Early implantation of an ICD has not proven effective at reducing overall mortality (DINAMIT trial3) and supports the expanding consideration of covering the high-risk patient with a LifeVest (Zoll Medical, Inc., Chelmsford, MA, USA) or a “wearable defibrillator.” Deferring the decision to implant a permanent ICD until medical therapy has been optimized and the subject has proved the ability to survive the early at-risk period is an evolving option needing further study. The majority of LifeVest (Zoll Medical, Inc., Chelmsford, MA, USA) use at Vanderbilt Medical Center is post-lead extraction in patients awaiting reimplantation. However, the rapid growth of our ventricular assist device and heart transplant program has expanded routine LifeVest (Zoll Medical, Inc., Chelmsford, MA, USA) use to early on while awaiting heart transplant evaluation in some patients, avoiding the risk of invasive ICD implantation altogether.
Although the use of the subcutaneous ICD (S-ICD) may reduce the potential risks of lead dislodgement, pneumothorax, and fracture, these devices are often implanted in the worst clinical candidates. Patients with prior cardiac implantable electronic device infections have a high one-year mortality and those with end-stage renal disease have not demonstrated any benefit from ICD therapy. Importantly, these are often the patients S-ICD implantation is first considered in, thus limiting the potential widespread benefit of the therapy. Additionally, implantations are typically performed under general anesthesia, adding some cognitive risk.

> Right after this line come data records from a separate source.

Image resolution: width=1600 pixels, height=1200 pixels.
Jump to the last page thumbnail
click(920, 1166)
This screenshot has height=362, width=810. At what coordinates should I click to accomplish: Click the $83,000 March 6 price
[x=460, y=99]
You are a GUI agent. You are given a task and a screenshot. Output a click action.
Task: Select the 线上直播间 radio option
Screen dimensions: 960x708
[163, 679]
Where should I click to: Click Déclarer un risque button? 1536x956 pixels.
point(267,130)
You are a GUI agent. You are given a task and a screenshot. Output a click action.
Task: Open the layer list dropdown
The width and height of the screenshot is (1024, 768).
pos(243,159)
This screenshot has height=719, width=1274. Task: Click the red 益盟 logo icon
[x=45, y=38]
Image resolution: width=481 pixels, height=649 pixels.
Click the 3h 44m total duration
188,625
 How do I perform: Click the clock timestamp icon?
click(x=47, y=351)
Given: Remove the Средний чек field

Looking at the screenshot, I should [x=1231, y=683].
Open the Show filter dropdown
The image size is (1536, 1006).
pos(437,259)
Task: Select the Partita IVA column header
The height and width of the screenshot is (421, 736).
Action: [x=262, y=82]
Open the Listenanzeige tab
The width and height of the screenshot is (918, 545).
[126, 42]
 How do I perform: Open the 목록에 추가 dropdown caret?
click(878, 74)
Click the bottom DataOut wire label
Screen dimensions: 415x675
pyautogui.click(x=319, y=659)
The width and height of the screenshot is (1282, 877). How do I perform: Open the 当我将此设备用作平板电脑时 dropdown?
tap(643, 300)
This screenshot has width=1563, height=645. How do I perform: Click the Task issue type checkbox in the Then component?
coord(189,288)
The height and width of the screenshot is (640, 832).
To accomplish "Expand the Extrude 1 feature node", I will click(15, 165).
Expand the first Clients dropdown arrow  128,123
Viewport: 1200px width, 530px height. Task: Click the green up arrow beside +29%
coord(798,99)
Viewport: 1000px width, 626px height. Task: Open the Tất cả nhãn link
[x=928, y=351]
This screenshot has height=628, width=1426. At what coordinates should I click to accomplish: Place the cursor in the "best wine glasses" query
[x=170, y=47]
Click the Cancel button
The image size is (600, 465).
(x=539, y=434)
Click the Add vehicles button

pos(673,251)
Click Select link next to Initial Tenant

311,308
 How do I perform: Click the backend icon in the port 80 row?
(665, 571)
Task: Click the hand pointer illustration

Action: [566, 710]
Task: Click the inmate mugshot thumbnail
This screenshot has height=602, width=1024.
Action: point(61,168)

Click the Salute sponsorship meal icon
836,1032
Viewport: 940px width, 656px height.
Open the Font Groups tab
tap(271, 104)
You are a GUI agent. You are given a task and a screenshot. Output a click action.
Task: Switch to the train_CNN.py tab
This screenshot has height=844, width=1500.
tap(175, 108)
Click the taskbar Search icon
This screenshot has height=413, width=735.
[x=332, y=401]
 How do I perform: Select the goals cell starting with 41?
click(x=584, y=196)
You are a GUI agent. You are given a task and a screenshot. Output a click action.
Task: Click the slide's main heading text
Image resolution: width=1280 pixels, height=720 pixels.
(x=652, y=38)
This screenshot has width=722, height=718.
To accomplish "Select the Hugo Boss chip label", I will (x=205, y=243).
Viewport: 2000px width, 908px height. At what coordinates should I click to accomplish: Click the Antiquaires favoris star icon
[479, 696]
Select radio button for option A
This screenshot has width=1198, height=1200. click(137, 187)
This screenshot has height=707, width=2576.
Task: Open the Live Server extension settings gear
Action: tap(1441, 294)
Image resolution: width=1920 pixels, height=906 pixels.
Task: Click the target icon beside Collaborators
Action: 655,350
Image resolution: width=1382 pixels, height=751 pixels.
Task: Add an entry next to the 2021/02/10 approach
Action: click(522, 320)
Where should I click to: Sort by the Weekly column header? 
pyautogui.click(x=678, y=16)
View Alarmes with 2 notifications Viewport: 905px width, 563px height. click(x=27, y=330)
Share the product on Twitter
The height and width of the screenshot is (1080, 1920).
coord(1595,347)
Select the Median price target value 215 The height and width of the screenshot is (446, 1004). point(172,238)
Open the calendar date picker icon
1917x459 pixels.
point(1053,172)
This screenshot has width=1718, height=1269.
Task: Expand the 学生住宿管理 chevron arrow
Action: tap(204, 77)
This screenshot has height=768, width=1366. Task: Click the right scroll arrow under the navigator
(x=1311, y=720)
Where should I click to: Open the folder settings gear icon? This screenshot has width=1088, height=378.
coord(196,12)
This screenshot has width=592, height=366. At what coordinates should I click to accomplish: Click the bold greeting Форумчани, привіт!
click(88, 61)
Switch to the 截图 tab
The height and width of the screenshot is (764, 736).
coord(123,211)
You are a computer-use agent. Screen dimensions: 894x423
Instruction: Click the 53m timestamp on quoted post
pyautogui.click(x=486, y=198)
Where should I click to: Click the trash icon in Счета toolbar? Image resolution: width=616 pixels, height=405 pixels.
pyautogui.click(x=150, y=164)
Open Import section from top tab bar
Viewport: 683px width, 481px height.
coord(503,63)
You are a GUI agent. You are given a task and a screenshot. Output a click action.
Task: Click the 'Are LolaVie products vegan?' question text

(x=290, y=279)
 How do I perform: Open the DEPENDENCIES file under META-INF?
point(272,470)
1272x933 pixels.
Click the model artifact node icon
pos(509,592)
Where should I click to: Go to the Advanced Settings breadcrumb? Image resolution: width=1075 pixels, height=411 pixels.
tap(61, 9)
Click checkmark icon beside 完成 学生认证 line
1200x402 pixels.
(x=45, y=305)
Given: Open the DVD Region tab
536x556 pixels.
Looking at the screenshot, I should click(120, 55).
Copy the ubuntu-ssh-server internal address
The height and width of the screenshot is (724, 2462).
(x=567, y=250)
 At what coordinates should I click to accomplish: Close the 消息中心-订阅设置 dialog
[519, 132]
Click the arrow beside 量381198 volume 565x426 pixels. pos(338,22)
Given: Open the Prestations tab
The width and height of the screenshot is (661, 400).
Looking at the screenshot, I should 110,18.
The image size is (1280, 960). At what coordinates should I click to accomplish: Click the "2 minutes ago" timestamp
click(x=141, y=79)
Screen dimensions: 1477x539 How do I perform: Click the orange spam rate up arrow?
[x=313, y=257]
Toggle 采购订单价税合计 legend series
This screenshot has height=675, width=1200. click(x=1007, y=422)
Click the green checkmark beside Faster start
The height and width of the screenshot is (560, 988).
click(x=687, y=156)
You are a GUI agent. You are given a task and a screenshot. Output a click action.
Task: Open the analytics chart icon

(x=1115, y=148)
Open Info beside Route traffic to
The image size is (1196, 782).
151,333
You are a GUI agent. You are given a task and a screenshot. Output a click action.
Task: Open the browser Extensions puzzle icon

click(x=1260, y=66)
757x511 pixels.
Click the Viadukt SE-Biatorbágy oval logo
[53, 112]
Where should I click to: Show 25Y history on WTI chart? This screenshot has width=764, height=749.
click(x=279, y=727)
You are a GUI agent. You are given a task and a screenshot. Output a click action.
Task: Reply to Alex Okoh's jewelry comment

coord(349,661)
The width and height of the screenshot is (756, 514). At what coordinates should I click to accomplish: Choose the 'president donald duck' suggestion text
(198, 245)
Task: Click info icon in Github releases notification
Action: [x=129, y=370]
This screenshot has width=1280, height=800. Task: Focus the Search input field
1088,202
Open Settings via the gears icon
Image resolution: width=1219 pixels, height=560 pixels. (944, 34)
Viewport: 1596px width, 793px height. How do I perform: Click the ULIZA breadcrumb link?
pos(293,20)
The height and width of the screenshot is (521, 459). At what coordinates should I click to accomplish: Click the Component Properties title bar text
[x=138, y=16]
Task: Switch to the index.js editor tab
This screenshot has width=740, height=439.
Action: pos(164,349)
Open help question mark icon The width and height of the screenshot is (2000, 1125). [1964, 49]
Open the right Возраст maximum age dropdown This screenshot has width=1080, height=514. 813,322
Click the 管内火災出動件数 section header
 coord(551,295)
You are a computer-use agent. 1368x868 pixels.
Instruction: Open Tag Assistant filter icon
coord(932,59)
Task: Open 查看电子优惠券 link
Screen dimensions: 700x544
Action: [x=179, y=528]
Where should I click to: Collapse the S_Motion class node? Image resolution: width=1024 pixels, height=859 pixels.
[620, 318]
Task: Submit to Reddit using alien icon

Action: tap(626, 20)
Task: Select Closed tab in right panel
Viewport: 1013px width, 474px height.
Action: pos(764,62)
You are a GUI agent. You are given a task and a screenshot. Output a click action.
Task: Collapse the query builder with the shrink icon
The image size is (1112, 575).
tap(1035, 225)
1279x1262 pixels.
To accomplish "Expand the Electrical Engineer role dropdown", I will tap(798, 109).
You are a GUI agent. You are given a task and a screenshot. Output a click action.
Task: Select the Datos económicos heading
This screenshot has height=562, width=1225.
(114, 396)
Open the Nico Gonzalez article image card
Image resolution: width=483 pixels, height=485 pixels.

S-ICDs can be prone to undersensing when liberties are taken with screening electrocardiograms to determine adequate QRS and T-wave morphology in order to quality a patient for device implantation, or when they are implanted in obese subjects. An unintended benefit of the delayed S-ICD detection and charge time to reach 65 Joules (J) or 80 J is the allowance for more sustained ventricular arrhythmias to prove themselves to be “non-sustained” by spontaneously converting prior to ICD shock. Though the youngest patients may derive the greatest long-term benefit from S-ICD implantation, this is also generally the population of patients with hypertrophic cardiomyopathy, long QT syndrome, or ARVD who are prone to inappropriate sensing and/or T-wave double-counting and who often benefit from the presence of antitachycardia or atrial pacing support.
Finally, when considering the use of an electrophysiology study (EPS) to induce ventricular tachycardia (VT) or ventricular fibrillation (VF) for the placement of a primary prevention ICD in patients with an LVEF > 35%, the devil is in the details. There is no specific, uniform induction sequence for the EPS and, depending on the operator’s desire to implant a device, the protocol can be tailored to either increase or decrease the likelihood of inducing VT, VF or ventricular flutter. VF is not primarily a reentrant arrhythmia and, with the progress and efficacy of VT ablation, patients with induced VT in the electrophysiology laboratory may be better suited for VT ablation and implantable loop recorder monitoring for spontaneous events. This would be fertile ground as well for a randomized trial in the future on the tail of the SMASH-VT4 and VTACH5 trials.